Spesso si parla di lighting design come di una disciplina che deve partire per forza di cose dalla ricerca della non fisicità, dell'immateriale. Conseguentemente si fa riferimento a dei concetti più o meno precisi di virtualità, si sente parlare di segni luminosi eterei e impalpabili e si annulla in maniera colpevole l'importanza dei ruoli che giocano luce e materia nella percezione visiva. Ora, se è vero che la luce rivela e svela la materia è anche vero il contrario, cioè che la materia stessa da forma alla luce.
Perché quindi non rinnovare il metodo classico, almeno dal punto di vista progettuale, facendo finta che i fasci luminosi possano essere scolpiti, plasmati e trattati come forme tangibili, quasi fossero "materia" di confronto con le opere di Velasco. Questo è in realtà il concetto che è stato alla base del progetto: la luce è pensata come parte "fisica" dell'installazione. Deve essere quindi palpabile, presente e densa e che si smetta di pensare che l'ombra non sia fisica o che la sua non fisicità, interpretazione forse corretta da un punto di vista scientifico, sia motivo di progetto. Ci si deve iniziare a rendere conto che un'illuminazione inadeguata può distruggere l'opera artistica, non diversamente da come farebbe un taglierino su una tela o una martellata contro una scultura. In questo senso importantissima anche la collaborazione con Coemar che ha messo a disposizione Reflection, una serie di proiettori a led di ultima generazione che, agendo per riflessione interna, permettono un raffinatissimo controllo della luce, sia dal punto di vista della temperatura colore del bianco che delle intensità.

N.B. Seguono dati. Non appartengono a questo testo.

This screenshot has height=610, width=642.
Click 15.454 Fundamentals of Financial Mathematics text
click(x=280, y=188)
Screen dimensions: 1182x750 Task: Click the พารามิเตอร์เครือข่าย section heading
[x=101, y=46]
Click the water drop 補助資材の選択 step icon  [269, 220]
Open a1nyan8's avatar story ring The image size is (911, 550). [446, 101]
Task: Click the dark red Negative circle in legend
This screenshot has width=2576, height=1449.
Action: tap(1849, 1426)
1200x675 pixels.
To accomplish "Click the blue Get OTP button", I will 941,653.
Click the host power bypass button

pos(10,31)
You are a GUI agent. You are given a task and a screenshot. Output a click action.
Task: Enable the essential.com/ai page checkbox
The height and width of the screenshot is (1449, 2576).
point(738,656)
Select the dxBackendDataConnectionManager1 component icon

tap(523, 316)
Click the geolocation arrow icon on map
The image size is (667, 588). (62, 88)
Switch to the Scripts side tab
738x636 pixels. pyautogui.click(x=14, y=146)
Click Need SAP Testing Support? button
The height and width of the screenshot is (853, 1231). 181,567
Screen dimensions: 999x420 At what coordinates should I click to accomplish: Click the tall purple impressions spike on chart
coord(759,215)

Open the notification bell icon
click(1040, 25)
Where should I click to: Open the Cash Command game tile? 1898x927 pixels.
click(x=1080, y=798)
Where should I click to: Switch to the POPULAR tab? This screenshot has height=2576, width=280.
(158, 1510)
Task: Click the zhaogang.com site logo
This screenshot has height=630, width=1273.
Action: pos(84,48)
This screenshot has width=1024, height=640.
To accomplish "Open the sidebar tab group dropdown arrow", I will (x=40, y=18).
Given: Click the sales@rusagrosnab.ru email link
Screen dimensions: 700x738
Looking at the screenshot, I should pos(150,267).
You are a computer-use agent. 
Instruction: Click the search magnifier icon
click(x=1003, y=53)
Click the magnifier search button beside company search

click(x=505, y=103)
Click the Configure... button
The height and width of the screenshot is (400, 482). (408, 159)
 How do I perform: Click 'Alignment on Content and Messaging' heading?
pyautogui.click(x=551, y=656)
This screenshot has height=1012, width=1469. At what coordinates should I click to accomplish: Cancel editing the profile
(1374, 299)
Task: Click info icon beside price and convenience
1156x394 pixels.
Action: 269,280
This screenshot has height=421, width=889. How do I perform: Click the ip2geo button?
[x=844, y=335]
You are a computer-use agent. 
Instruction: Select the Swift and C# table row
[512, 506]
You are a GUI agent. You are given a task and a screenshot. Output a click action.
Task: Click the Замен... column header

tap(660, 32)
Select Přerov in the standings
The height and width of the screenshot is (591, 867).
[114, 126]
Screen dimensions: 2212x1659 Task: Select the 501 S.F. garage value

La "strada di luce" che percorrono i cani di Velasco attraverso le varie stanze di Palazzo Reale si contrappone all'illuminazione volutamente "industriale" e assolutamente diffusa dei grandi quadri di 8m x 4m. Ogni volta che ci si ferma o si volta lo sguardo si generano per il visitatore degli inaspettati effetti di puro controluce contaminati in maniera quasi impercettibile da alcuni proiettori Reflection nascosti, in modo che i cani fuori percorso che occupano e quasi invadono le stanze ci vengono svelati in un secondo momento. Nelle sale più riccamente arredate ho approfittato di specchi, ori, marmi  e tessuti per generare effetti di riflessione ed immagini differenti, giocando sull'evidenza del contrasto provocato dall'essenzialità dei materiali di cui sono costituti i cani di Velasco, ferro grezzo, lamiera cemento e catrame.